Hormonal therapy and radiotherapy

  • MD Anderson, 2001 (1984-1998) PMID 11489709 — "Addition of radiation therapy to androgen ablation improves outcome for subclinically node-positive prostate cancer." Zagars GK, Pollack A, von Eschenbach AC. Urology. 2001 Aug;58(2):233-9.
    • Retrospective. 255 pts N+ found on lymphadenectomy treated with early androgen ablation alone (n=188) or with 70 Gy EBRT (n=72). Median F/U 9.4 years for ablation alone, 6.2 years for ablation + RT
    • 10 year outcome: Adding EBRT improved OS from 46 to 67%. Freedom from relapse improved from 25% to 80%
    • Conclusion: Early androgen ablation alone not helpful. Addition of RT offers substantial and significant improvement
  • RTOG 85-31: Subset Analysis, PMID 15681524 — "Androgen suppression plus radiation versus radiation alone for patients with stage D1/pathologic node-positive adenocarcinoma of the prostate: updated results based on national prospective randomized trial Radiation Therapy Oncology Group 85-31." Lawton CA et al.

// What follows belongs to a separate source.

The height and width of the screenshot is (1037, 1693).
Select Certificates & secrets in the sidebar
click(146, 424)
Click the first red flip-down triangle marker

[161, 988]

J Clin Oncol. 2005 Feb 1;23(4):800-7.
    • Updated analysis of pN+ pts (median f/u on all pts (6.5 yrs) and all living pts (9.5 yrs))

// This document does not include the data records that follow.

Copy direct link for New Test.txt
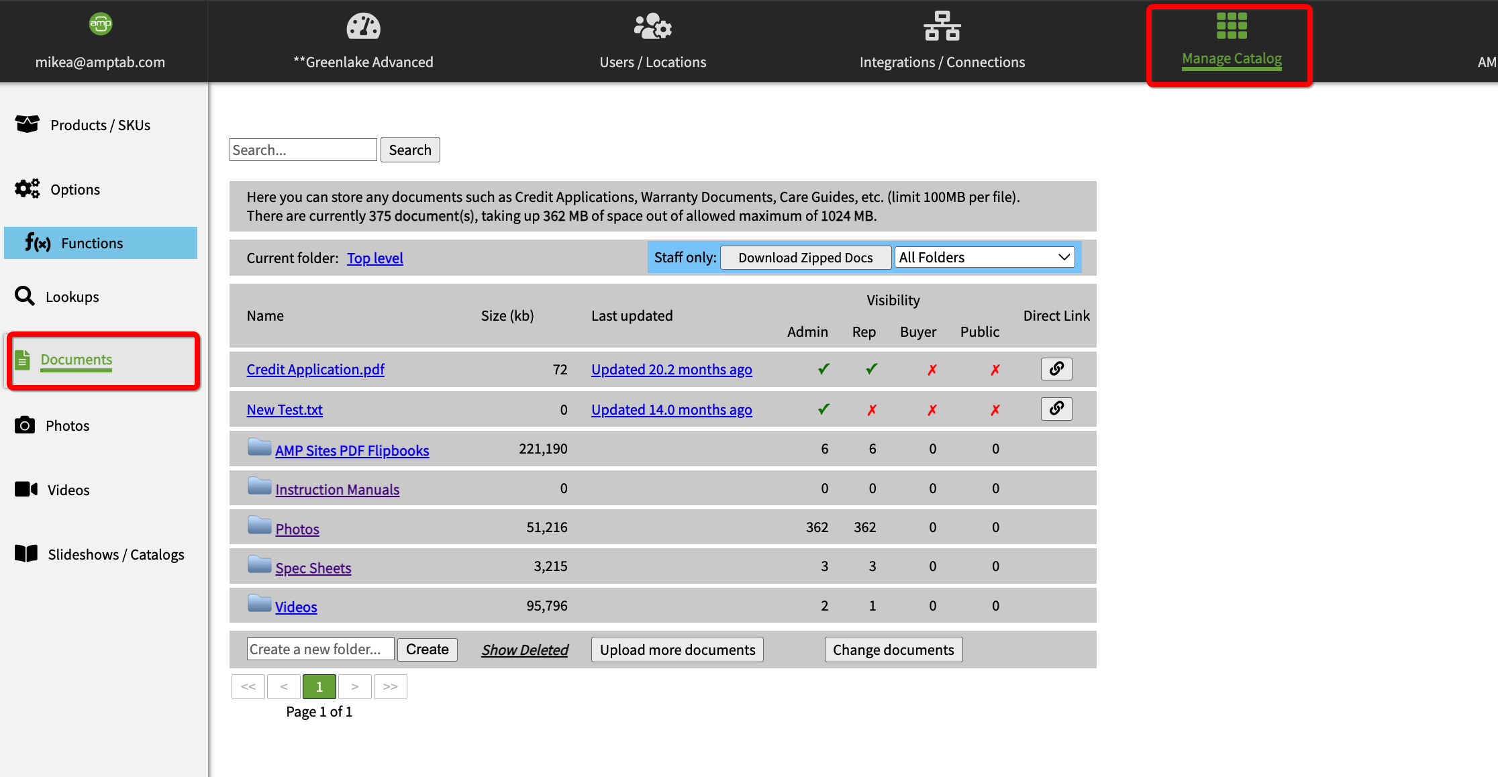Screen dimensions: 1498x777 click(1056, 409)
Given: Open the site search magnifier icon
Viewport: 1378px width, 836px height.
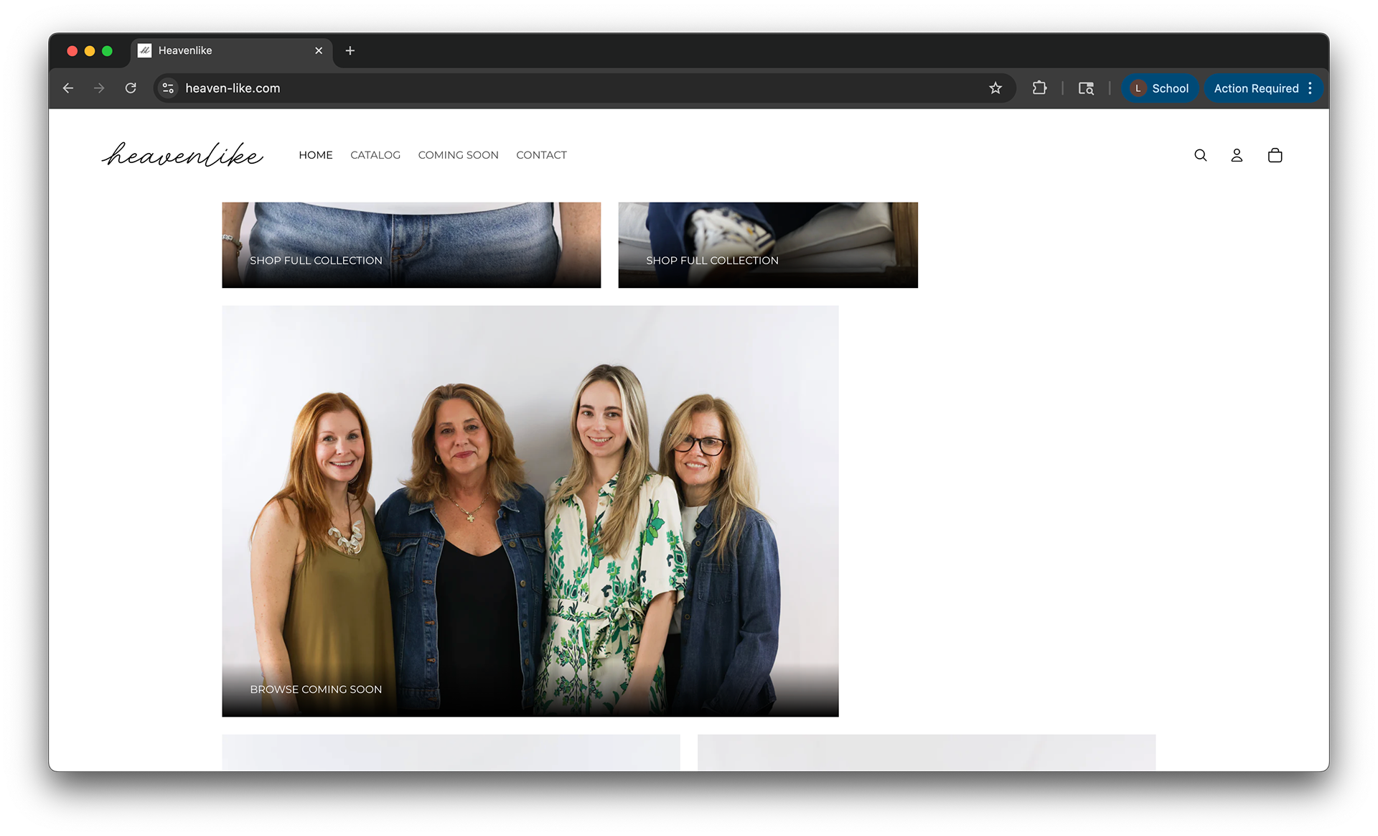Looking at the screenshot, I should [x=1200, y=155].
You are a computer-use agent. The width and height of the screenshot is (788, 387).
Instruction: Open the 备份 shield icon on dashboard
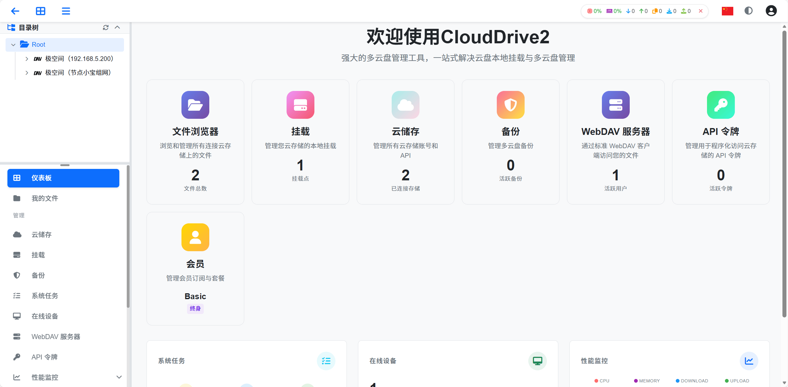pyautogui.click(x=510, y=105)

    • 98 pts XRT + immediate adjuvant goserelin, 75 pts XRT alone w/ delayed goserelin @ time of failure.
    • Conclusion: Multivariant analysis shows XRT + immediate adj goserelin have SS benefit in all four end points analyzed-- biochem control, met failure, DSF, absolute survival. Need prospective randomized trial to confirm, but until then, pN+ pts should be considered for XRT + immediate hormonal manipulation rather than XRT alone with hormone manipulation at the time of relapse.

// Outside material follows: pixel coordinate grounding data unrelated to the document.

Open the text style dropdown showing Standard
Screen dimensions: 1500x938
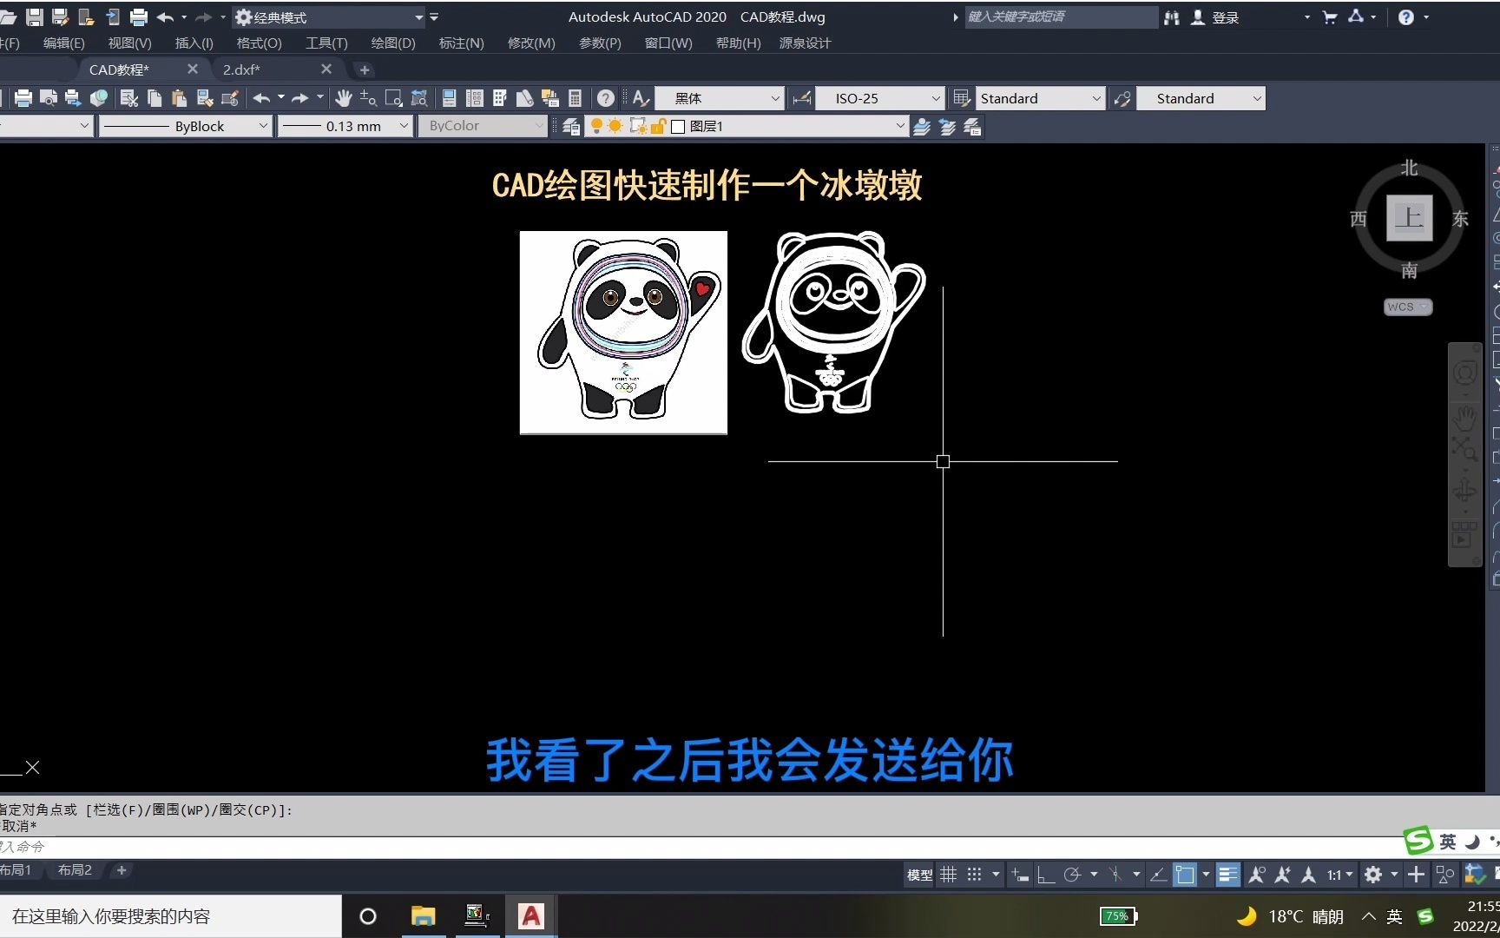(1039, 98)
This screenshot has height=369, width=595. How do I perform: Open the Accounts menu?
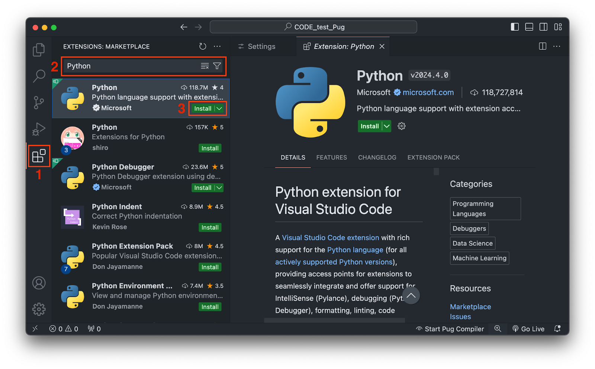click(39, 283)

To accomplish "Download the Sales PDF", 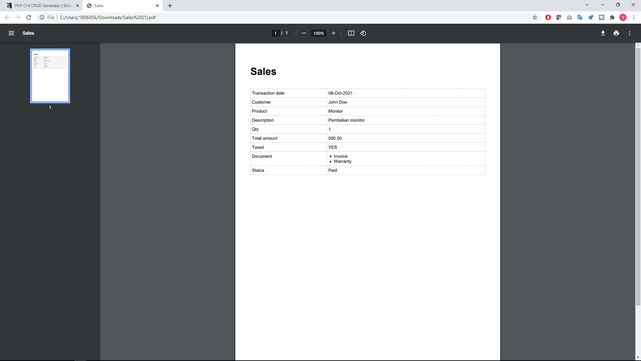I will coord(603,33).
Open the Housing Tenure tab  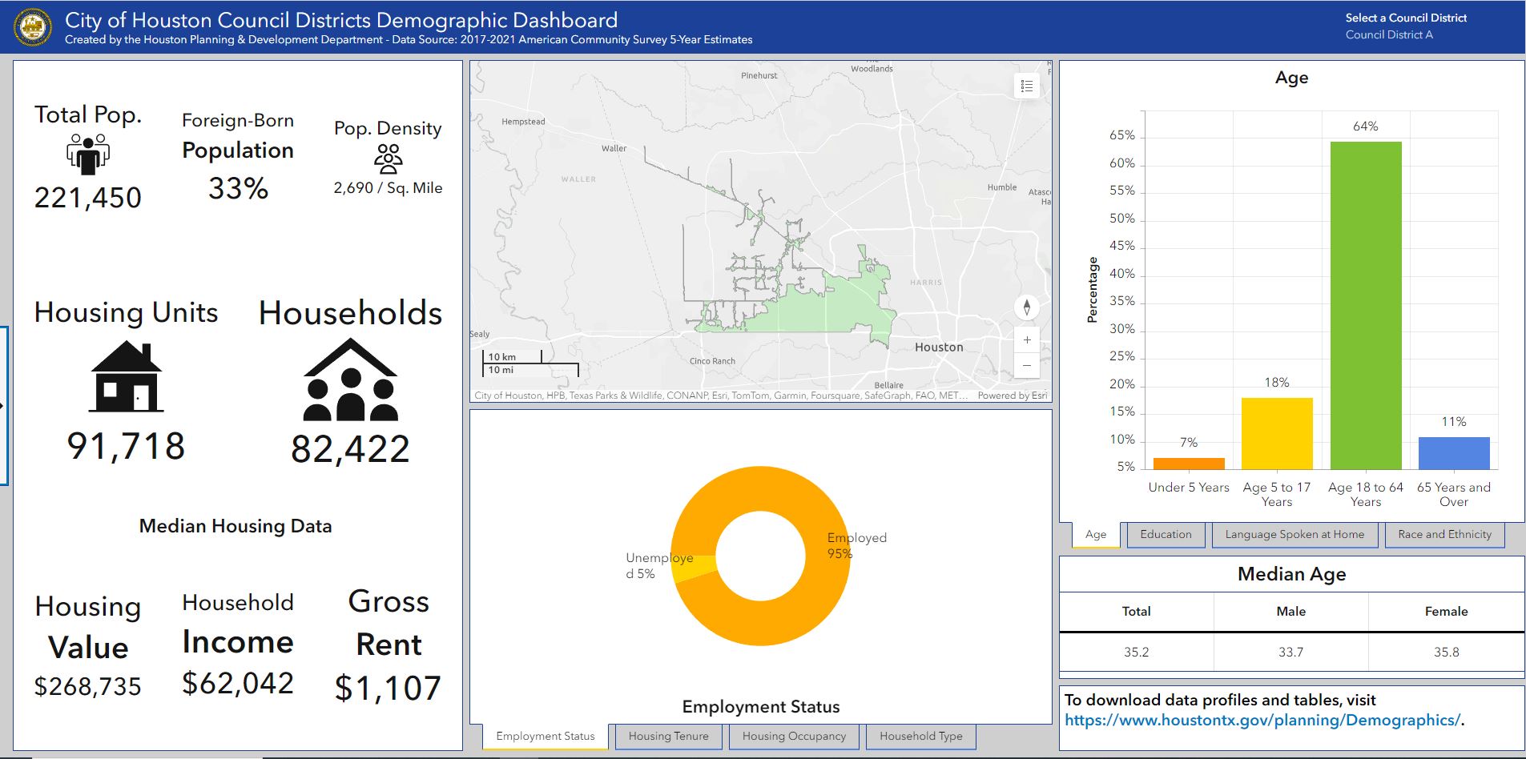pyautogui.click(x=668, y=736)

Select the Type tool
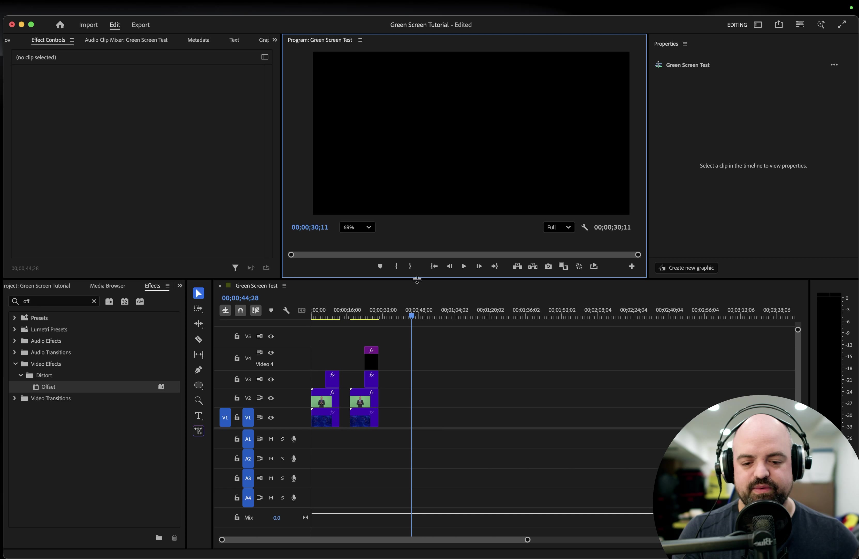point(199,416)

  • (closed due to poor accrual ) RTOG 96-08 (1997-98)
    • Randomized node-positive pts to indefinite total androgen ablation vs total androgen ablation plus RT to the pelvis + prostate. 50.4 Gy to the pelvis (to L4/5 interspace) with boost to 68.4 - 70.2 Gy.

Hormonal Therapy Alone

  • EORTC 30846 - Randomized to immediate ADT vs delayed ADT; no treatment of the primary tumor
    • 234 pts with prostate cancer and nodal metastases. No treatment to the primary tumor was given. Pts randomized to early ADT vs delayed ADT. Non-inferiority trial
    • 2009 PMID 18823693 -- "Early versus delayed endocrine treatment of T2-T3 pN1-3 M0 prostate cancer without local treatment of the primary tumour: final results of European Organisation for the Research and Treatment of Cancer protocol 30846 after 13 years of follow-up (a randomised controlled trial)." (Schröder FH, Eur Urol. 2009 Jan;55(1):14-22.)
      • Median f/u 13 yr. Median duration of protocol ADT 2.7 yr (delayed) vs 3.2 yr (immediate).
      • 59.4% of pts died from PCa; 82.5% died overall. Median OS 6.1 yr (delayed) vs 7.6 yr (immediate) (HR 1.22), not signficant (non-inferiority not proven).
      • Conclusion: "After 13 years of follow-up, survival or PCa-specific survival between immediate and delayed ET appear similar, but the trial is underpowered to reach its goal of showing non-inferiority."